■ Task instructions
Write out all of the records below again, substituting "Choose" for every "Select" and keeping everything else the same. Leave the pictures out of your answer.

■ Material shown

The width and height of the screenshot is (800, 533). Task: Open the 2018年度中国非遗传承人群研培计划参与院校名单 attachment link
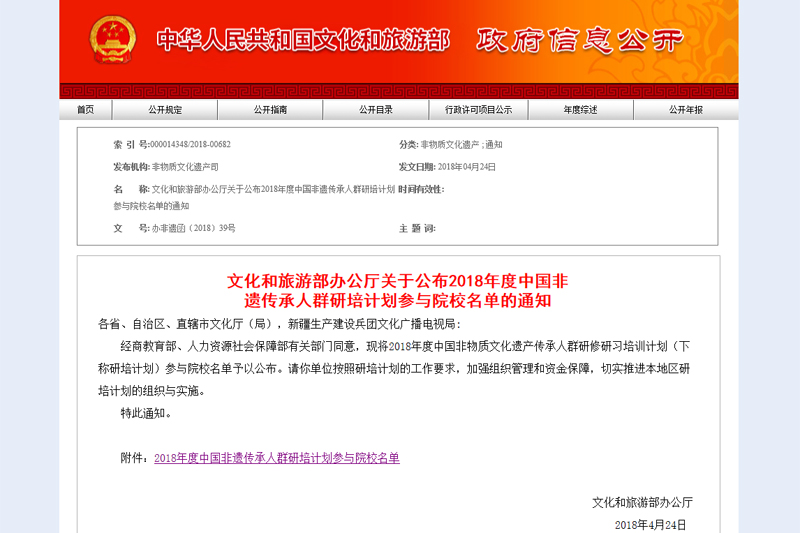277,458
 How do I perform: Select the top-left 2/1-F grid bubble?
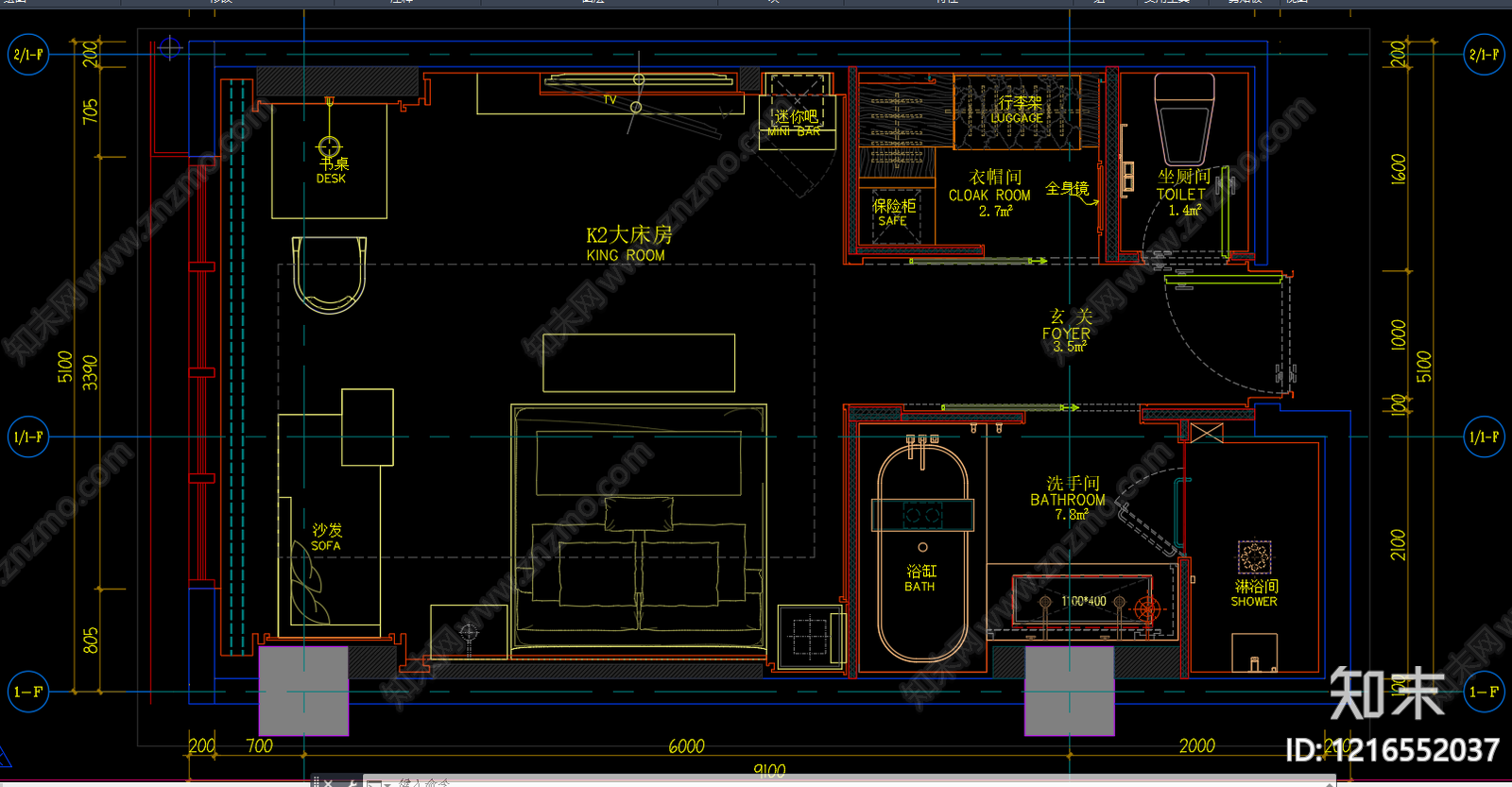point(28,55)
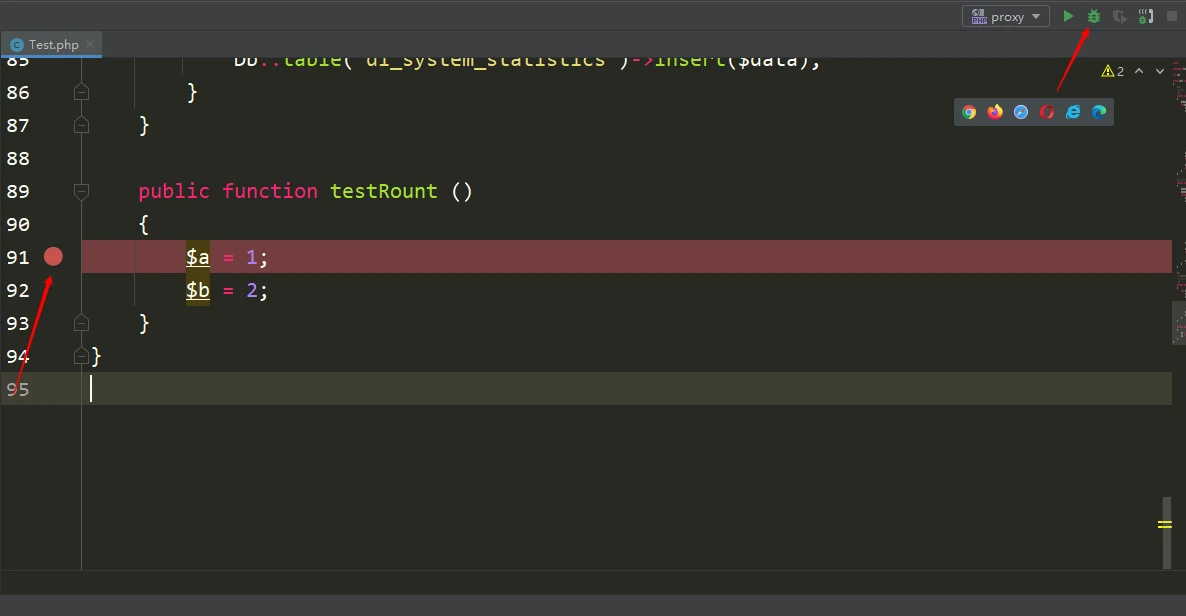Image resolution: width=1186 pixels, height=616 pixels.
Task: Close the Test.php editor tab
Action: pos(90,45)
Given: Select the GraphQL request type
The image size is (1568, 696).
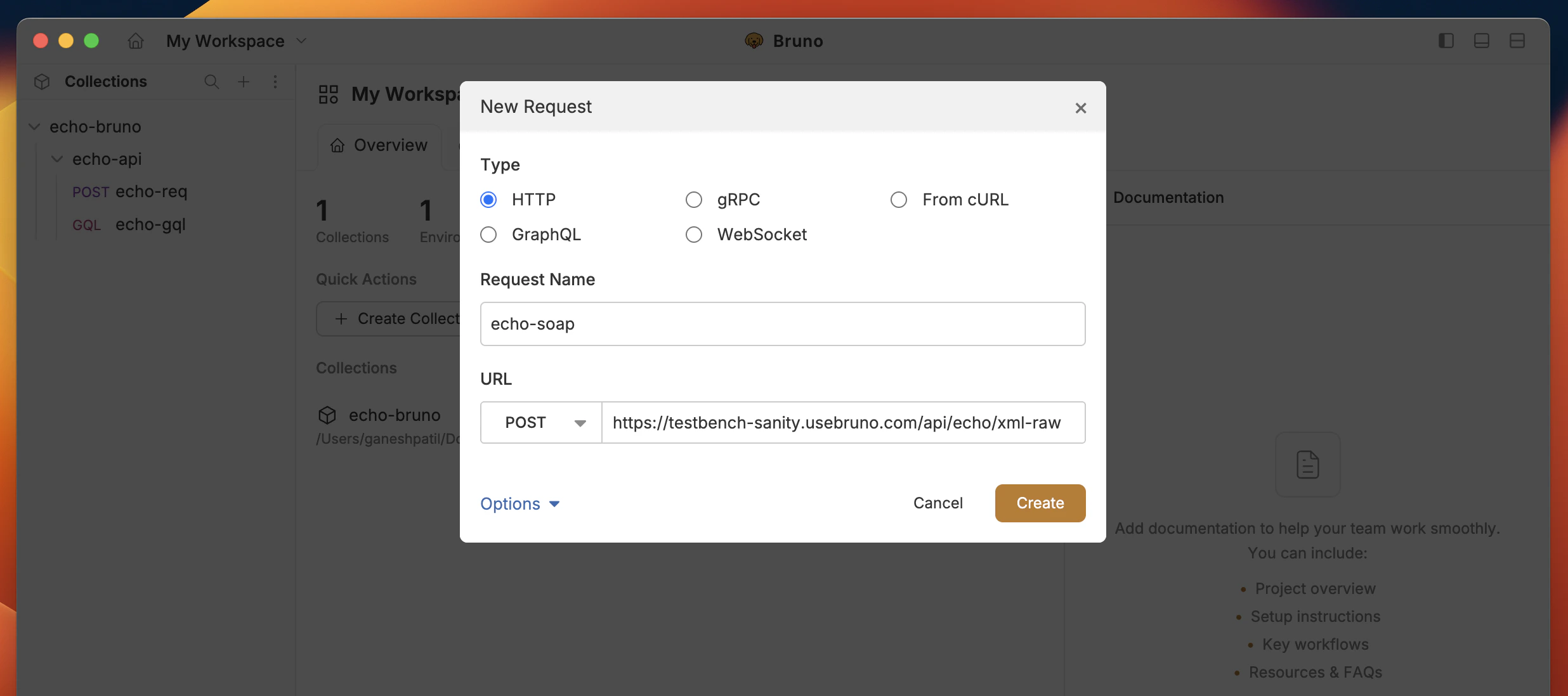Looking at the screenshot, I should 488,234.
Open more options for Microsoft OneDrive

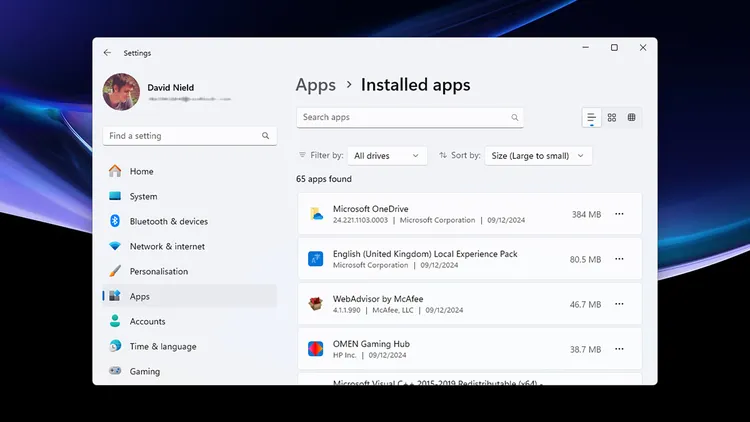620,214
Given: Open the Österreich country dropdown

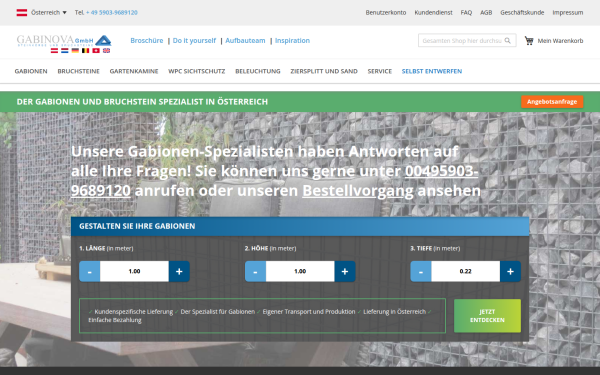Looking at the screenshot, I should click(x=41, y=13).
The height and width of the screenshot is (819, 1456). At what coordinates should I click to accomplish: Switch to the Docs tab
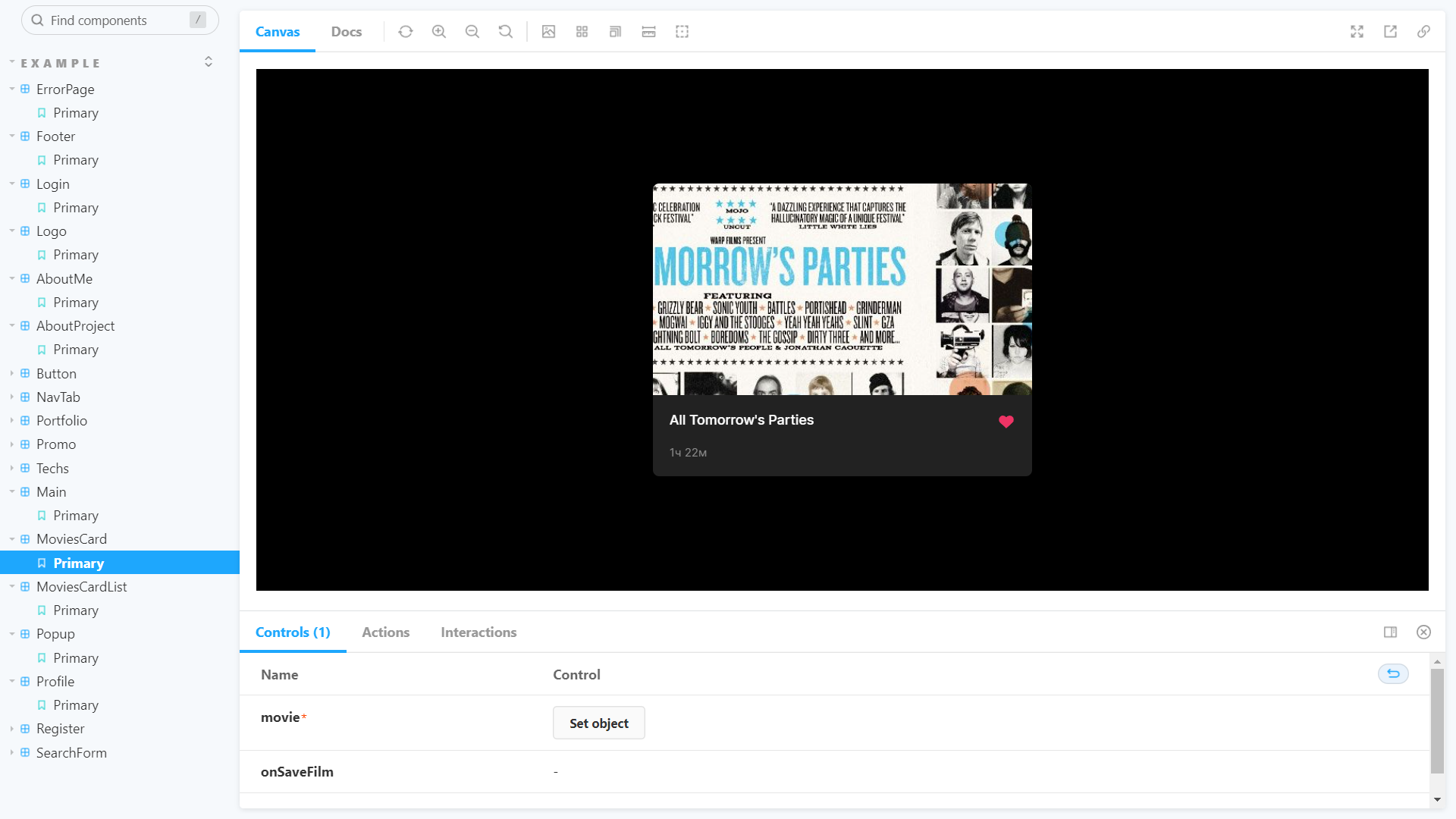(x=347, y=32)
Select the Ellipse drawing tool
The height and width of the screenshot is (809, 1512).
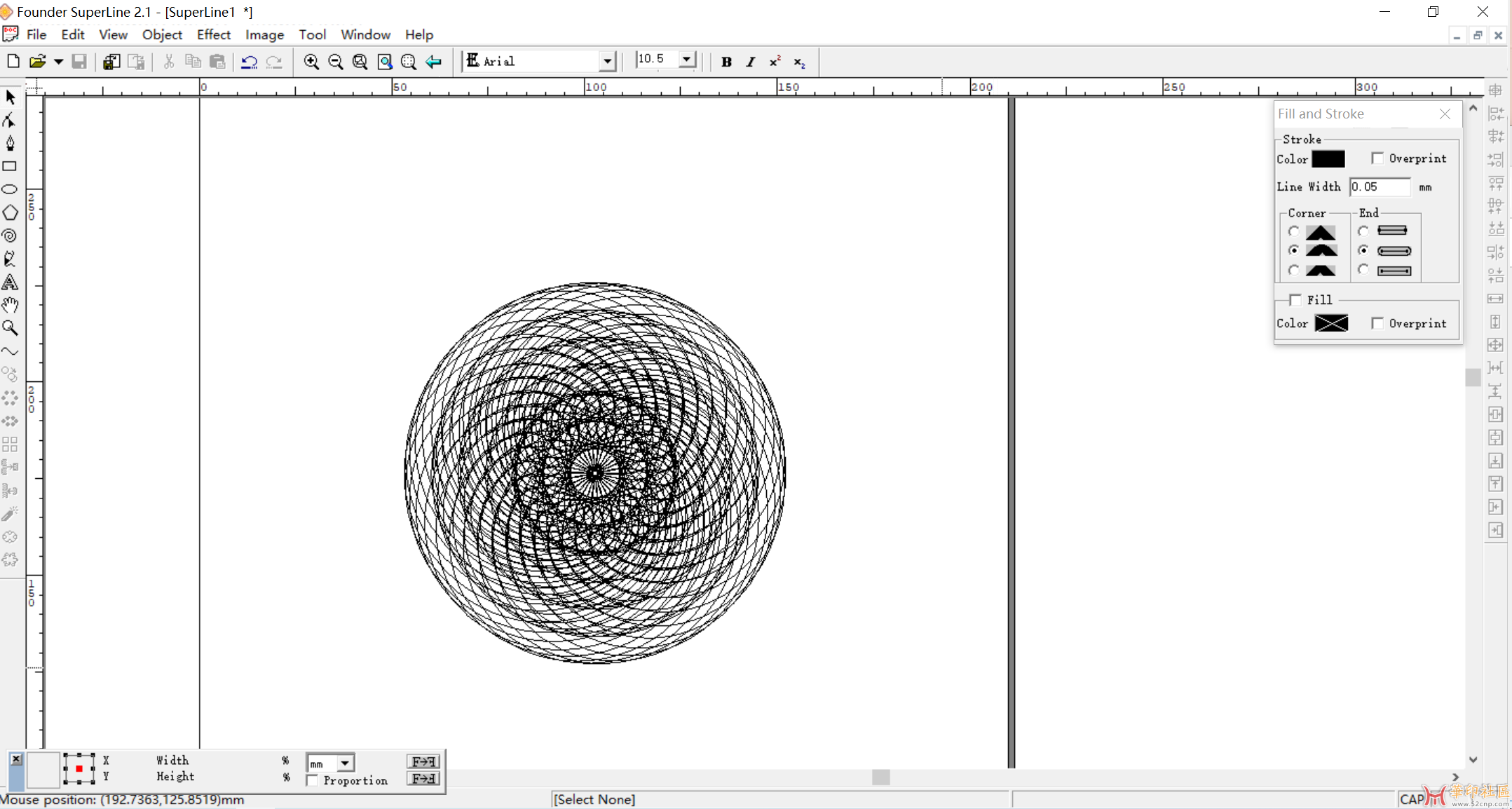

■ Response
The width and height of the screenshot is (800, 533). Task: Open the 2018年度中国非遗传承人群研培计划参与院校名单 attachment link
277,458
 How do I perform: Choose the top-left 2/1-F grid bubble?
point(28,55)
Image resolution: width=1186 pixels, height=616 pixels.
Task: Close the Test.php editor tab
Action: pos(90,45)
Given: Choose the GraphQL request type
The image size is (1568, 696).
Looking at the screenshot, I should 488,234.
Open more options for Microsoft OneDrive

620,214
Given: Open the Österreich country dropdown

Looking at the screenshot, I should click(x=41, y=13).
The height and width of the screenshot is (819, 1456). At what coordinates should I click to accomplish: Switch to the Docs tab
(x=347, y=32)
Choose the Ellipse drawing tool
The height and width of the screenshot is (809, 1512).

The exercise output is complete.